Nine fractions (P.Fr.1-9) were obtained by fractionation using silica gel CC (200−300 mesh) with an increasing polarity gradient (CH2Cl2/MeOH, from 100∶1 to 0∶1, V/V). ODS CC (Spherical C18, 20−45 μm, 100 A) and MeOH/H2O (V/V, 1∶9−10∶0) were performed on P.Fr.3 (2.4 g) to obtain five subfractions (P.Fr.3.1-3.5). Then, P.Fr.3-2 (216.2 mg), P.Fr.3-3 (154.7 mg) and P.Fr.3-4 (207.5 mg) were purified by semi-preparative HPLC using an ODS column (YMC-pack ODS-A, 10 × 250 mm, 5 µm) to gain 2 (3.0 mg, 45%MeCN/H2O, 2.0 mL·min-1, tR=28.0 min), 4 (3.5 mg, 55%MeOH/H2O, 2.0 mL·min-1, tR=18.0 min), 5 (1.6 mg, 55%MeOH/H2O, 2.0 mL·min-1, tR=20.0 min), and 6 (3.0 mg, 55%MeOH/H2O, 2.0 mL·min-1, tR =12.0 min). ODS CC and MeOH/H2O (1∶9-10∶0, V/V) were performed on P.Fr.4 (2.6 g) to obtain four subfractions (P.Fr.4.1-4.4). Then, P.Fr.4-1 (287.3 mg) and P.Fr.4-3 (246.9 mg) were purified by semi-preparative HPLC to gain 3 (4.5 mg, 55%MeOH/H2O, 3.0 mL·min-1, tR=15.5 min), 7 (3.8 mg, 15%MeOH/H2O, 2.5 mL·min-1, tR=32.0 min), and 14 (1.6 mg, 15%MeOH/H2O, 2.5 mL·min-1, tR=16.8 min). P.Fr.2 (7.9 g), 5 (10.8 g), 6 (2.7 g), and 7 (1.8 g) were purified by HPLC to obtain 1 (3.2 mg, 10%MeCN/H2O, 2.0 mL·min-1, tR=8.0 min), 8 (5.2 mg, 20%MeOH/H2O, 2.5 mL·min-1, tR=9.2 min), 9 (3.1 mg, 45%MeCN/H2O, 2.0 mL·min-1, tR=28.0 min), 10 (33.0 mg, 45%MeCN/H2O, 2.0 mL·min-1, tR=21.0 min), 11 (8.9 mg, 25%MeOH/H2O, 2.0 mL·min-1, tR=19.0 min), 12 (3.5 mg, 25%MeOH/H2O, 2.0 mL·min-1, tR=26.0 min), 13 (27.6 mg, 25%MeOH/ H2O, 2.0 mL·min-1, tR=12.0 min), and 15 (5.0 mg, 25%MeOH/H2O, 2.0 mL·min-1, tR=16.0 min).

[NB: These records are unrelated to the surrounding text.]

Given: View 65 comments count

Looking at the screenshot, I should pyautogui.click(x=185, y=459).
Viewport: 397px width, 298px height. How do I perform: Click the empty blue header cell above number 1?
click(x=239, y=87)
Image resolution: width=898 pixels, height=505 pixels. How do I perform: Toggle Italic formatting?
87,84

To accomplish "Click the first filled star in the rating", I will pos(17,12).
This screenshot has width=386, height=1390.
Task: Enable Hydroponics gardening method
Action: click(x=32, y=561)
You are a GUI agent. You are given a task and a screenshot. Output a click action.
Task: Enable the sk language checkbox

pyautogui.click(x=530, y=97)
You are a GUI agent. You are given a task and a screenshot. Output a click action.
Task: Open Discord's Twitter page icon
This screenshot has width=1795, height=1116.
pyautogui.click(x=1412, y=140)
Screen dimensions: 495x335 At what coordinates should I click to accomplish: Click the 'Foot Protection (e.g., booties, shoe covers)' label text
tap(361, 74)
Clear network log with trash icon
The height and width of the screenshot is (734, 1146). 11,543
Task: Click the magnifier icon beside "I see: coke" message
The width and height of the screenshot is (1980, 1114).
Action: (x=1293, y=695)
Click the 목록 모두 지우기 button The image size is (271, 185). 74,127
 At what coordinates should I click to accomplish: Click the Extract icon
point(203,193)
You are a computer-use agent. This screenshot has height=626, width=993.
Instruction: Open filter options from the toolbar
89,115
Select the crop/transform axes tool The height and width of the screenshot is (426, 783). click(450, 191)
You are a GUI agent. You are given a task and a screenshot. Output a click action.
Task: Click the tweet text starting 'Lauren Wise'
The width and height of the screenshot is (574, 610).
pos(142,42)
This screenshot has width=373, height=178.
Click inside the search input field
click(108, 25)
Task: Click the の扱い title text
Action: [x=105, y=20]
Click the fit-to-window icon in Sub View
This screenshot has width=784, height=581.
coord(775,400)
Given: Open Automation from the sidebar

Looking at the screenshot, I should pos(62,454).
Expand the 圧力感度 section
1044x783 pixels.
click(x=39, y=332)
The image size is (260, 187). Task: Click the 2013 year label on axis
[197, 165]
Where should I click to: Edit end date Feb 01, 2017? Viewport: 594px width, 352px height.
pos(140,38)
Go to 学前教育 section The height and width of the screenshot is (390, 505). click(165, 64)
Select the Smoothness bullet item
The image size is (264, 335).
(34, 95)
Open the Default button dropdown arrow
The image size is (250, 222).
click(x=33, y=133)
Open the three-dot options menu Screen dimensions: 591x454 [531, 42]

Diacedolinate (1) : yellowish oil; [α] -3 (c 0.10, MeOH); UV (MeOH) λmax (log ε) 262 (3.71); 210 (5.13) nm; ECD (0.3mg·mL-1, MeOH) λmax (∆ε) 238 (-3.08); 213 (+4.69) nm; HRESIMS: m/z 224.0555 [M+H]+ (calcd for C10H10NO5 224.0553); for NMR data of 1H and 13C, see Tab. 1.
Tab. 1 13C- and 1H- NMR data of compound 1 in CD3OD (500 MHz, 125 MHz)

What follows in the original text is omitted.